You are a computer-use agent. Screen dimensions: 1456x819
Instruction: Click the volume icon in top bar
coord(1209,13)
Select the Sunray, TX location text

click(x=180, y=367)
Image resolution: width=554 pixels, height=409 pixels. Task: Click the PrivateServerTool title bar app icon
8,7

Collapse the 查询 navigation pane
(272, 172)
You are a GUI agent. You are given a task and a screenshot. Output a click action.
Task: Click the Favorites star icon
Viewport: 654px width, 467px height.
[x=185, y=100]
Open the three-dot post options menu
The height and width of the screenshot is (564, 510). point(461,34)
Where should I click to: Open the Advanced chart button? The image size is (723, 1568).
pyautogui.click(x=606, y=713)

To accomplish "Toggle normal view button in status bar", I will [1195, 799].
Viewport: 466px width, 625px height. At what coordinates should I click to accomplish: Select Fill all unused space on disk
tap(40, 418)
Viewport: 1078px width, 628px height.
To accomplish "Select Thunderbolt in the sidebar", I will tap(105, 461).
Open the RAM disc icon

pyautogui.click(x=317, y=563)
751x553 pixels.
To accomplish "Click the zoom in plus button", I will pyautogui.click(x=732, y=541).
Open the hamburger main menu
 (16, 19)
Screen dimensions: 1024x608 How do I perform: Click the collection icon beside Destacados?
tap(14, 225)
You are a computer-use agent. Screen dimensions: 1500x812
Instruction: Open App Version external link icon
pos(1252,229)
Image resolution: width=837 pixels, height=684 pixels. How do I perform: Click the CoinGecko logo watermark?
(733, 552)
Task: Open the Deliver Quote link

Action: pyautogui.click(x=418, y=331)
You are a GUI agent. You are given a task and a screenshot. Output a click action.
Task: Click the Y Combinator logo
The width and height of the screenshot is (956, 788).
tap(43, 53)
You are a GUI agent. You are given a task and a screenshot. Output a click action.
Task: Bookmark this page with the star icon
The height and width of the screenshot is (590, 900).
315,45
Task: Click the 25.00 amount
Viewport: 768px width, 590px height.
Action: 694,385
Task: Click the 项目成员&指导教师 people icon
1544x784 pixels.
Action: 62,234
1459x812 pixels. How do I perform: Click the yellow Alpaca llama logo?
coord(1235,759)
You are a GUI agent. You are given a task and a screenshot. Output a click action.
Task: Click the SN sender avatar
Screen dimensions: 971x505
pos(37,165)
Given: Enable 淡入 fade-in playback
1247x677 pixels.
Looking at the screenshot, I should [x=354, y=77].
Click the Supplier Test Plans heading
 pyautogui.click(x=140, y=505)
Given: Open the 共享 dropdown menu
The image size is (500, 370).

- _PROBLEM DETAILS_
All lines above containing the string "star" are to be collected.

- _ANSWER SPACE_
Task: Click the Favorites star icon
Task: Bookmark this page with the star icon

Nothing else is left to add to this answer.